If you choose to commit to a relationship, your choice of partner is one of the most important factors that will ensure a thriving career for you, so choose someone who respects your ambition and the money you bring to the table. Childcare is not a one-woman task and it truly takes a village, so nurture a support network of partner, extended family, friends and paid services to ensure your little one’s care is never compromised.
Eldercare is a societal responsibility and nothing brings more satisfaction, so find a way to balance your physical, mental, and emotional investment in caring for parents and in-laws with the right level of paid support, it is truly difficult for one person to do it all.
Consciously fill the leadership pipeline. Organizations that grow women across all levels, do not struggle with leadership or board representation. It took me by surprise the first time I was asked during a team performance appraisal meeting to start with one metric – The percentage of women amongst those being recommended for promotion. Now, we work through the year to ensure that the metric is met by the right type of hiring, mentoring and appropriate opportunities being offered.
To FEEL the need for diversity – that is the touchstone today
In a world that is designed by men, and therefore skews toward men succeeding, the world recognizes the powerful role that men play in driving change. And this majority needs to be empowered if change is to be truly achieved. As I personally experienced a MARC training at work recently, I understood what a minefield of emotions exist amongst each one of us, irrespective of gender when it comes to DE&I conversations.
"At the most fundamental level, a healthy diversity ratio means that the business is representative of the world they service and will thus do a better job of satisfying a larger number of customers.”
Organizations that create safe spaces for both men and women to question, understand and commit to action are at the forefront of driving change not just at the workplace, but across society too. And men advocating for and sponsoring women is a surefire way to undo many decades of unequal representation at the workplace.

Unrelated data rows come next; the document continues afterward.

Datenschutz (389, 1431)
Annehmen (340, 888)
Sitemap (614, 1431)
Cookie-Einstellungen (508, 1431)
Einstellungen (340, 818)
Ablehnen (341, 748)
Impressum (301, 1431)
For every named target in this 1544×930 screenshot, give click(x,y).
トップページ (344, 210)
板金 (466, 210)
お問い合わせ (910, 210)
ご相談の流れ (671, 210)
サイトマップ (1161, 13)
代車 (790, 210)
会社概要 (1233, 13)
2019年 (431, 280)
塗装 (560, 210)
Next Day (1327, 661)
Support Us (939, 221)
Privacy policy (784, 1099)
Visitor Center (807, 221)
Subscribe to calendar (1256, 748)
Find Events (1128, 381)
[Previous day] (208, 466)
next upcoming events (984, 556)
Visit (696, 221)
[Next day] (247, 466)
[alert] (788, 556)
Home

In Singapore, some organizations have already taken this crucial next step, and men becoming allies to address bias and advocate for is driving real change.
The recent International Women’s Day in 2022 has seen an equal number of supporters and detractors. While we all do wish for a world that should no longer need a day to remind the corporate world of the value of diversity, it is also a leadership responsibility that each one of us carries to act, observe, call out and celebrate every small step that eliminates bias and celebrates our difference.